誰もがその毎日になにかを感じ、過ごしていく。
たとえばアイは常に周りのことにアンテナを立てている。周囲で起こってることをすぐに気にして、そのなかで興味がわいたことに全力を注ぐ。新聞部という部活でいろんなニュースを追いかけるのは、さぞかし楽しそうだ。

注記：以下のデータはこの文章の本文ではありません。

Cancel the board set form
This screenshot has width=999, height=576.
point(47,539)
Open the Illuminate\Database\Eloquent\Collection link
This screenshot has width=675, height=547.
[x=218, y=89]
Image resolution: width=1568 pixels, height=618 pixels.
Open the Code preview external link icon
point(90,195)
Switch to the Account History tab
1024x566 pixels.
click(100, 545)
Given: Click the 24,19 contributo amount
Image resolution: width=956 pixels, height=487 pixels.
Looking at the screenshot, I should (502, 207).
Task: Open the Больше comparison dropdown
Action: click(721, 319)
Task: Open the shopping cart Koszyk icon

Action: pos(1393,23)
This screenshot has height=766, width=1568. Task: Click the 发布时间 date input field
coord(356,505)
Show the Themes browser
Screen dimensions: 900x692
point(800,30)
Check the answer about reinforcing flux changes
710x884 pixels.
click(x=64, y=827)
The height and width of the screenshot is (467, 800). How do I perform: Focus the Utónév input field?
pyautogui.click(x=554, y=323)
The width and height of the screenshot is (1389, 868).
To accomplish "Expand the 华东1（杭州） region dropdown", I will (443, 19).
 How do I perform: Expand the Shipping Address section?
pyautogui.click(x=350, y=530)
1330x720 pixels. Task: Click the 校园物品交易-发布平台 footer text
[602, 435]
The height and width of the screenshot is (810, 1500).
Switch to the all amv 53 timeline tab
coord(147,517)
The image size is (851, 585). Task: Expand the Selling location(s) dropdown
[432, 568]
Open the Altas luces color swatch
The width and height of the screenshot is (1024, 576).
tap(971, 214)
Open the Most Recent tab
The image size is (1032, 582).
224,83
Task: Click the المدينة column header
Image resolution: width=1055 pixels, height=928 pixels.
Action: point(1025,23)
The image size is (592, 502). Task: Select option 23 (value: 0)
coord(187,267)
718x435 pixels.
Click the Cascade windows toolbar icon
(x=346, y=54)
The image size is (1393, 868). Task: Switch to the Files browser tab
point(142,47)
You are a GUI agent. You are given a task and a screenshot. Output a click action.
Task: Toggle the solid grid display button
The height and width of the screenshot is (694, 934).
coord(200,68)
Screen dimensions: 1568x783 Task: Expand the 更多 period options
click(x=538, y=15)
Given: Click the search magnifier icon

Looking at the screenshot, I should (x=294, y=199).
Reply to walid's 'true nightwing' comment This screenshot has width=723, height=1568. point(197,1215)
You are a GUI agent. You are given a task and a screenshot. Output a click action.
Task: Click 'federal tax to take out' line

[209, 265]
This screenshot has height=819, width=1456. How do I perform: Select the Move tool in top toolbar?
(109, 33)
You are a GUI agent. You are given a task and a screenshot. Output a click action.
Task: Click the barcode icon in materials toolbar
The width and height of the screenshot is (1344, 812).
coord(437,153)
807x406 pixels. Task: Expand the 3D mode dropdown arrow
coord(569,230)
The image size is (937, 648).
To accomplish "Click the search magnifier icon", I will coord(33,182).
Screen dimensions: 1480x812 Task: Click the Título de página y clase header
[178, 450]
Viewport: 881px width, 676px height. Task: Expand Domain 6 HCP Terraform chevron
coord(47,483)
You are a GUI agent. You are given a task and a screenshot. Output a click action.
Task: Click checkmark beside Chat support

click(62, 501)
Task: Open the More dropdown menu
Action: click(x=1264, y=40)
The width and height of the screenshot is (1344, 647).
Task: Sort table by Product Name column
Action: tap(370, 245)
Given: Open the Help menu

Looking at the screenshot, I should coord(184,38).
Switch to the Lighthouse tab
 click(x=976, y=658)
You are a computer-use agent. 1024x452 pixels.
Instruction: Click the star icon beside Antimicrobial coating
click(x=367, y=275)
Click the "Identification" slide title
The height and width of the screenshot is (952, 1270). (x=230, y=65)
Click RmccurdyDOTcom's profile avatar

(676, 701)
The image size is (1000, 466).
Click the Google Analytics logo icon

ナナはより面白い本を求めている。知識欲や好奇心を満たすだけでなく、読んだ内容から想像力を膨らませるのが楽しいようだ。世界に溢れるすべての本にはそれぞれ面白さがあり、もしそれを理解できなければ、自分の感性が弱いと嘆く。とても熱心に、彼女は本を読む。
僕はというと、平和を求める。
同じ生活、同じ日々。ただ目の前のことに必死で、アイやナナのように自分で熱中するようななにかを見つけていない。でも、それでも毎日楽しかったり、つまらなかったり、悲しかったり、うとましかったり、いろんなことを感じる。
誰にでもそういうものがある。
だから一生懸命になにかをしているやつを見ると、つい応援したくなる。
「そっと……覗いてみて」
ナナのいうとおり、僕はそうっと部屋のなかを窓から覗いた。
特別棟四階。
僕とナナは、誰もいなくなった特別棟へと来ていた。静寂のなか流れ出してきたピアノの音のもとへむかって、ナナの指示通り足音をたてないように(・・・・・・・・・・)ゆっくり忍び足で四階まで登ってきた。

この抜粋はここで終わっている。